(2)練馬区の誕生【昭和22年8月1日】 独立までの道のり
陳情も実らず板橋区へ編入
昭和7年10月1日、市郡合併で大東京市が誕生した。旧府下5郡82か町村を20区に編成し、もとの15区と合わせて35区とした。東京は人口566万人、世界第2位の大都市となった。練馬の1町4か村は板橋区に属したことは前回ふれた。その面積は旧15区に匹敵する広さであったが、人口は12万人に満たなかった。
これより先、新区編成にあたって、練馬の5か町村と志村・赤塚村・上板橋村の計8か町村は一つの行政区にしてもらいたいと、東京市に陳情していた。理由は、いずれの町村も農業地帯であって、板橋町など工業地区と本質的に異なること。板橋町は市街地としてある程度発展しているが、8か町村はこれから住宅地として、発展していく地域であるという点にあった。さらに現実的な問題として、区役所の位置があった。東京市の案では板橋町の旧北豊島郡役所(現在の板橋区役所付近)を当てる予定になっていた。そこは新区の最東北端にあって、石神井や大泉からは弁当持参で電車を乗り継いで行く1日仕事になることは確実であった。住民の要求は無理なものではなかったが、東京市は初めの計画通り板橋区を成立させた。
板橋区役所の派出所、支所管内の時代
交通の不便からくる不満は程度の差こそあれ、どの新区もかかえていた。板橋区では練馬と石神井に派出所を置くこととした。しかし、取扱い事務は戸籍関係などの微々たるもので、大部分の要件は区役所へ直接出向かなければならなかった。
昭和12年に日中戦争が勃発、16年に太平洋戦争が開戦と、忌まわしい日々が続いた。18年、帝都という特殊事情から国の直接監督を受ける東京市は、新たに都制をしくことになった。
板橋区成立以来、単独の行政区を提唱し続けてきた練馬・石神井両派出所管内の有志は、東京都制施行を機に「練馬区設置期成会」を結成した。地元の強い要望に対して、国は戦時下という理由でそれを退け、代わりに派出所を支所に昇格させ、業務内容を大幅に委譲した。

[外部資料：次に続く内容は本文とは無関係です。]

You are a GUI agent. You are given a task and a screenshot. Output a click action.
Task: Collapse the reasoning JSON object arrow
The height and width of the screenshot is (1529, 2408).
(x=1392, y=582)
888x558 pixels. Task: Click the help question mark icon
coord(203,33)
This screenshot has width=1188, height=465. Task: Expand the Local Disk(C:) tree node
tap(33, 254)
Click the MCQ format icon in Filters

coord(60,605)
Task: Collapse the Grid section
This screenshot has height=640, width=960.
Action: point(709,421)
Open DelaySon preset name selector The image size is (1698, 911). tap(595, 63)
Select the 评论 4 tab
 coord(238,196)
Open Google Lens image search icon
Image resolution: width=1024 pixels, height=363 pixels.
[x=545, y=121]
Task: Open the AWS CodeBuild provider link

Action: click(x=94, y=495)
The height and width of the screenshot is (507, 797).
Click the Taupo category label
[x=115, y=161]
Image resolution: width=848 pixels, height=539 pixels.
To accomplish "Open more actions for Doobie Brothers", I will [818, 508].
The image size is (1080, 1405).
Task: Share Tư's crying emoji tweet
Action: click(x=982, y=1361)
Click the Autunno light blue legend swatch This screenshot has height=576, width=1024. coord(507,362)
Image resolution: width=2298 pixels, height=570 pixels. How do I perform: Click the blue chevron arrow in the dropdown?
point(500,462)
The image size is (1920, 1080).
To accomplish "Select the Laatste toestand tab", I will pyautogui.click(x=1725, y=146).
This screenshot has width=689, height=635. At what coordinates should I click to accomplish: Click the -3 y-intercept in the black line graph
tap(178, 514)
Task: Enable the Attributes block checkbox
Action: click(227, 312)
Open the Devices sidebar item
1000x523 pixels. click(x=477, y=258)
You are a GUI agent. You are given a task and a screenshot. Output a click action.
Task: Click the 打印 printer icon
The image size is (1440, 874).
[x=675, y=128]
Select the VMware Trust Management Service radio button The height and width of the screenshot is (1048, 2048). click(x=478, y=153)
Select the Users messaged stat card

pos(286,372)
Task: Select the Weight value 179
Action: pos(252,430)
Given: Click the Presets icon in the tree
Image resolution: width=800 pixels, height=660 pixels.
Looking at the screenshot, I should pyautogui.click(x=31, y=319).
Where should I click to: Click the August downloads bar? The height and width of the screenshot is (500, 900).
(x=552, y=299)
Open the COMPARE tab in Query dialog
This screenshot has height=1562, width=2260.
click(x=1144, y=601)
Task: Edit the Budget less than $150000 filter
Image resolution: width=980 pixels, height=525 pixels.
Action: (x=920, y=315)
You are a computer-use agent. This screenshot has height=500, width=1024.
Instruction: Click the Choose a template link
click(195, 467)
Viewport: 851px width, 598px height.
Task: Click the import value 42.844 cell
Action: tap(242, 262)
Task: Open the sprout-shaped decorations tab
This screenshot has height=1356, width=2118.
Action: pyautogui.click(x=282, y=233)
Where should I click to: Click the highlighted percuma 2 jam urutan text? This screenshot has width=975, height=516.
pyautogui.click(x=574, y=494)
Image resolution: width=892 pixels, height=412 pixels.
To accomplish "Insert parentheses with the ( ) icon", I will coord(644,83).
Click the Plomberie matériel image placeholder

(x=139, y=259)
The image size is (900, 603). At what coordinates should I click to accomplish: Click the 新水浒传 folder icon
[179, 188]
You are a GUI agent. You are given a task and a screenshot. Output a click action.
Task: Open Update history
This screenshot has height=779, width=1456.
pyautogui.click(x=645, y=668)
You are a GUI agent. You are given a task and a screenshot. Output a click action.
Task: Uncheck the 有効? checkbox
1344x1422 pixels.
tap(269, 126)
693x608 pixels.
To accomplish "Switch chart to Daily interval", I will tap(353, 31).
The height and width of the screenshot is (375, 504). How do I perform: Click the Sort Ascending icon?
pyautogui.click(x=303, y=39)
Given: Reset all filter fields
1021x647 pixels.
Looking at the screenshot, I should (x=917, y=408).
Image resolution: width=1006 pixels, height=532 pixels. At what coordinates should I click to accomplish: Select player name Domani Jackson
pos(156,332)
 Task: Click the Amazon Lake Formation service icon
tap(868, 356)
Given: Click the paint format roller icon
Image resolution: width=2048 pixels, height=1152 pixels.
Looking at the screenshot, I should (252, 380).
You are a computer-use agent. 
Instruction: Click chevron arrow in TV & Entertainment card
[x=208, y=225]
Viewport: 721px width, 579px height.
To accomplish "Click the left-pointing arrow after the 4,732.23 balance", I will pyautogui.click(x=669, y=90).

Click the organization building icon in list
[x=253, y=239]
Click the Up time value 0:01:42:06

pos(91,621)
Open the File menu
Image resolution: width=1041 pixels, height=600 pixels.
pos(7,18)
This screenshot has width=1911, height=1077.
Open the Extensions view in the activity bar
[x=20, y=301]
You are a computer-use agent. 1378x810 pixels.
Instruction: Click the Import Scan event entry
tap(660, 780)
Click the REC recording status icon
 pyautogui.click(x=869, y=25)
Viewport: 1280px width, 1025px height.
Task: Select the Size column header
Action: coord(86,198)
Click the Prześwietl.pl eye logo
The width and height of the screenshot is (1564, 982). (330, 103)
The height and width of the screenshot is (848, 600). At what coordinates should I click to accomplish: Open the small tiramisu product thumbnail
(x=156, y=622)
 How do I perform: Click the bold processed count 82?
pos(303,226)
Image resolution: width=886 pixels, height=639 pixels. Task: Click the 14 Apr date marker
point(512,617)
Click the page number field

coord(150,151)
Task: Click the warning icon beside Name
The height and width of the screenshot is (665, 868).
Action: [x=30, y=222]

支所長には区長と同格の権限が与えられた。19年5月1日、開進第三国民学校(現在の開進第三小学校)の講堂を借りて支所の事務は開始された。旧上板橋村の一部だったため、それまで板橋区役所本庁管内だった江古田町(旭丘)と小竹町は、このとき練馬支所管内になった。
独立への胎動
終戦後、地方制度の改革が抜本的に検討された。東京の特別区は、従来の35区を22区に整理統合することとなった。
「練馬区設置期成会」は支所昇格以来、一時休止状態であったが、再び分離独立運動を開始した。しかし、縮小を目的にした改革であったため、区を増やす運動には抵抗があった。
連合国軍最高指令官総司令部(GHQ)へ陳情に行った期成会幹部は、アメリカ軍要人に一喝された。その要人は「独立」という言葉を占領からの独立と解釈していた、という笑えない話が残っている。
23番目の特別区として
地元の願いもむなしく、昭和22年3月15日、新22区は予定通り練馬・石神井・大泉地区を板橋区に含めたまま再出発した。その年、4月には衆議院議員総選挙と初の参議院議員選挙が行われ、5月には新憲法が施行された。
その間も区独立運動は根気よく続けられていた。そしてついに、新22区に遅れること5か月、22年8月1日、11万区民の悲願であった練馬区は、23番目の特別区として新たに発足したのである。同月13日、開進第三小学校で独立記念祝賀会が盛大に行われた。いまも同校の校庭に、そのときの感激を物語るように記念碑が建っている。